> _Passage_:
<<<<

In the present embodiment, the metal base plate 16 may be of a
copper-molybdenum-copper clad construction or a tungsten copper
metal matrix composite which is CTE matched to alumina. The walls
12 are preferably of alumina because of the desire for a close CTE
match to the alumina substrate to avoid warping, with Kovar being a
second choice. The alumina wall is coated with a solderable
conductive coating having an undercoating of a refractory metal
such as molybdenum-manganese, followed by nickel and gold to
provide solderability. The cover 13 may either be of Kovar, CTE
matched to alumina or alumina metallized with a solderable metallic
coating on the undersurface.
Prior to assembly, the alumina substrate 14 is laser drilled with 8
mil holes in preparation for forming conductive vias. The vias
17-20 are used in forming the microstrip line to strip line
transition and for grounding the walls 12. The holes for the vias
are then filled with metal using a thick film process. The via
metallization step is repeated to insure that the vias are
hermetically sealed.

>>>>

> _What to do_:
1. In the passage on the alumina package, what size holes are laser drilled into the alumina substrate before assembly?
2. Write the next part of the passage on the alumina package, picking up after its final sentence.

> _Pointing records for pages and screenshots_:
<<<<

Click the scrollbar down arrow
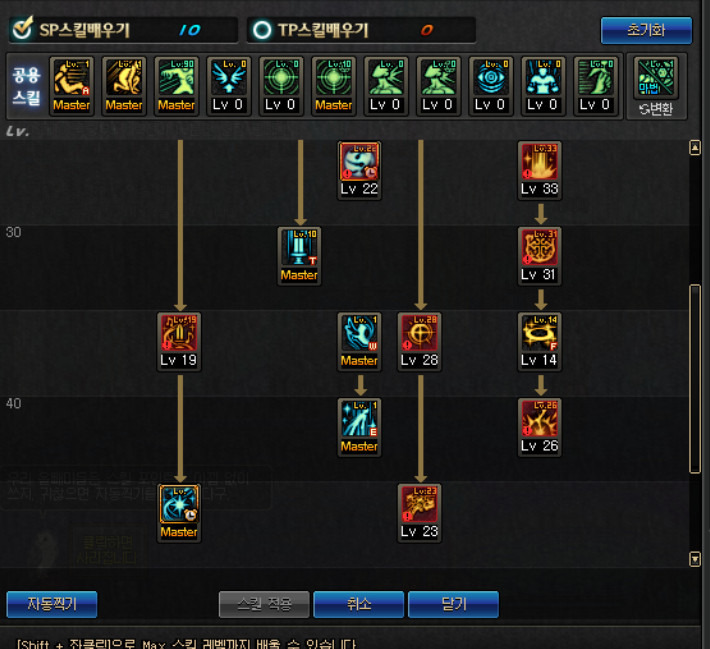 [695, 559]
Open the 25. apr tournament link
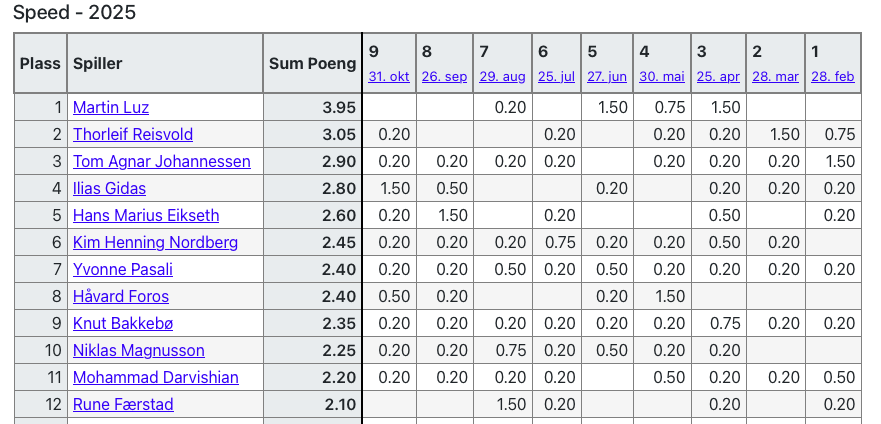Screen dimensions: 881x424 pyautogui.click(x=718, y=76)
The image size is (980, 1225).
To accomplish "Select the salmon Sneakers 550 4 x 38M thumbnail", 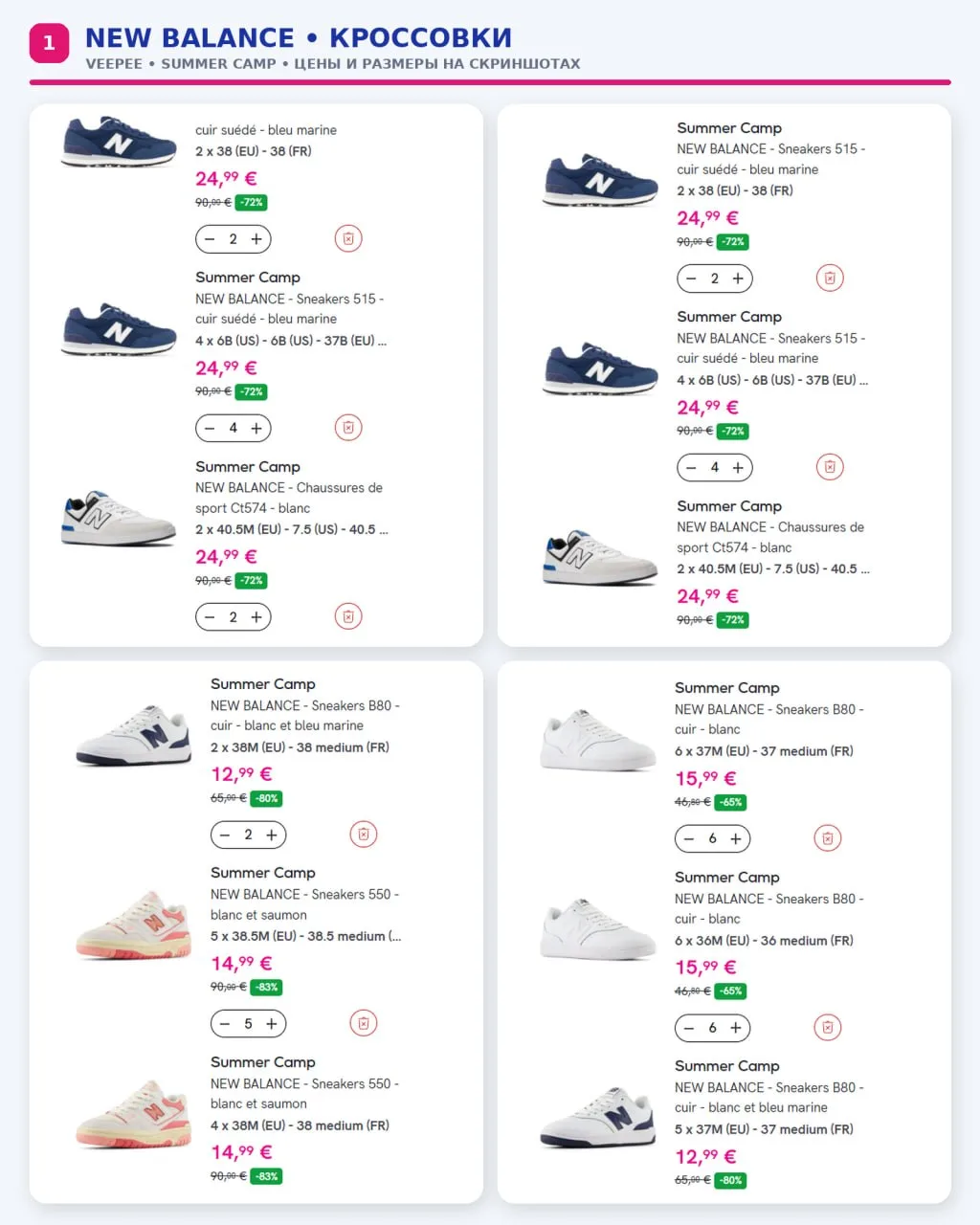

>>>>

> _Results for the exercise_:
1. 8 mil holes.

2.
Next the top side and back side metallizations are applied to the
alumina substrate. The top side metallization, shown in FIG. 1B is
in three parts which are simultaneously applied. The first part
forms the first microstrip conductor 21 of the transition. The
conductor 21 is a rectangular metallization which extends from the
right edge of the illustration and terminates over the via 19,
making electrical contact with it and avoiding contact with the six
vias 18 which surround the via 19, and which are grounded to the
metal base plate 16.
The second part (23, 33) of the top side metallization has one
portion (23) which extends from top to bottom of the figure and
conforms to the outlines of the wall 12 and a second portion (33)
consisting of four extensions which connect the six vias 18 on
either side to the wall metallization 23. The first portion 23
forms a solderable surface for sealing the alumina substrate 14 to
the wall 12. The extensions 33 ground the upper ends of the vias 18
to the wall grounding metallization 23. As illustrated in FIGS. 1A,
1C and 1D, the lower ends of vias 17 and 18 also are connected to
the under surface metallization 25, which is in turn connected to
the square vias 31, penetrating the dielectric 15, to make contact
through metallization 32 to the base plate 16 providing the final
ground.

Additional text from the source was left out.